> [Instructions to follow] Take the line containing "Task: Click the" and every line after it to the end of the records, and copy them exactly, excluding pictures.

> [Records for this exercise]
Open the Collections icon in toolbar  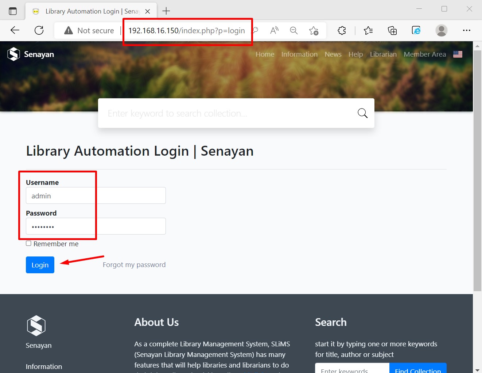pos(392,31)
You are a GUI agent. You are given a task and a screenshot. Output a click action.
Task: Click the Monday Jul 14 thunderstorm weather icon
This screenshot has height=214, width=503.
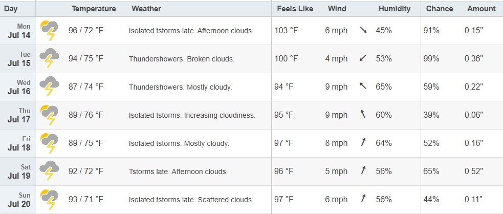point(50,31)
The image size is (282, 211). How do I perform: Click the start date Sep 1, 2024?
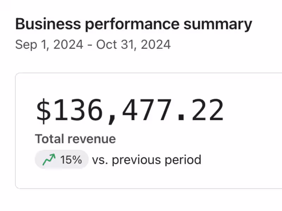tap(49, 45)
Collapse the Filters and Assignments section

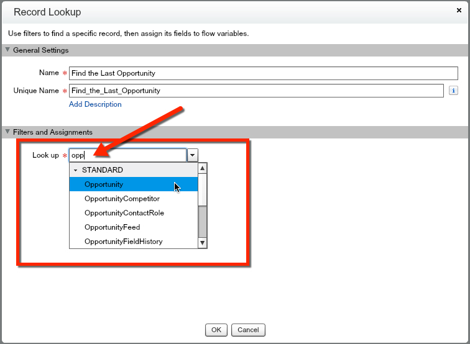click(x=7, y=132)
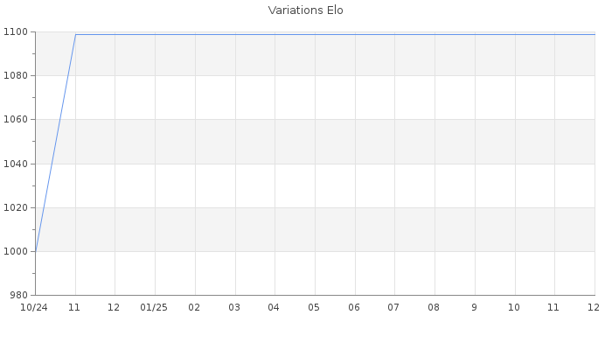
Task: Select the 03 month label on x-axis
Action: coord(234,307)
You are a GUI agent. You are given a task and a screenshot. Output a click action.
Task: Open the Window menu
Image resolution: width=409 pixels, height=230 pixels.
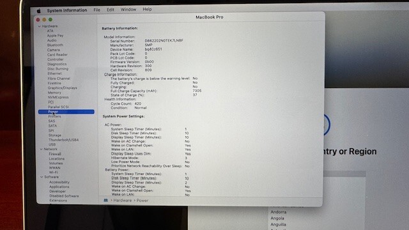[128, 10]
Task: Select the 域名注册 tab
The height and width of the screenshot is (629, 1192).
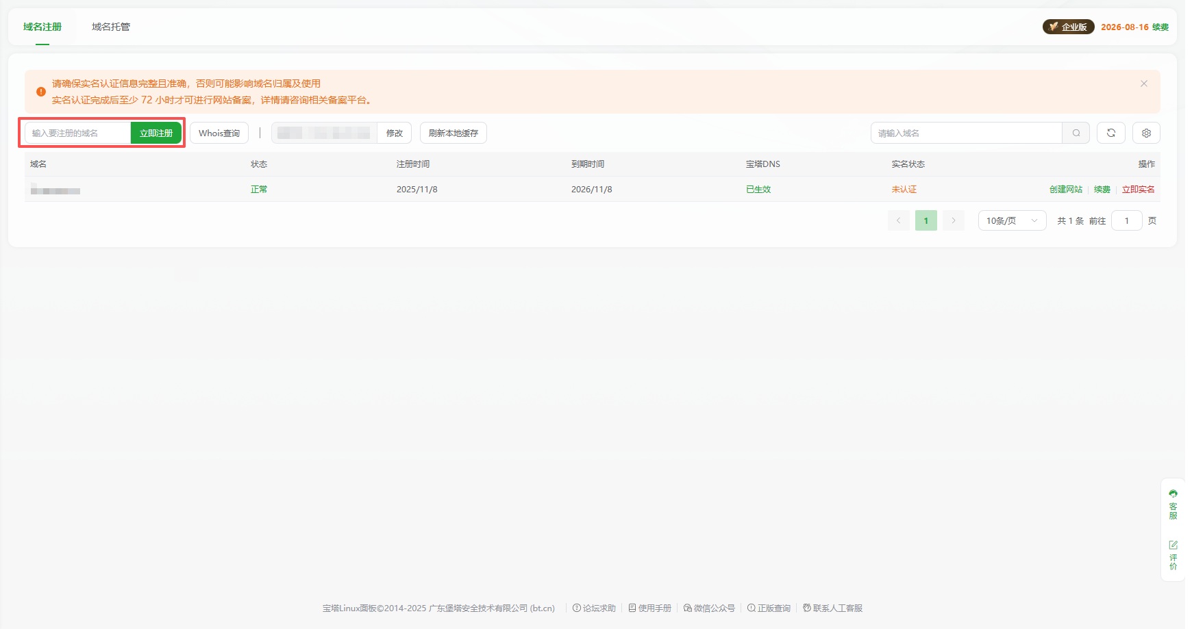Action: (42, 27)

> [Response to the task]
Task: Click the Monday Jul 14 thunderstorm weather icon
This screenshot has height=214, width=503.
point(50,31)
The image size is (282, 211). How do I perform: Click the start date Sep 1, 2024?
tap(49, 45)
Collapse the Filters and Assignments section

click(x=7, y=132)
Task: Select the 03 month label on x-axis
Action: coord(234,307)
You are a GUI agent. You are given a task and a screenshot. Output a click action.
Task: Open the Window menu
Image resolution: width=409 pixels, height=230 pixels.
[128, 10]
Task: Select the 域名注册 tab
The height and width of the screenshot is (629, 1192).
Action: (42, 27)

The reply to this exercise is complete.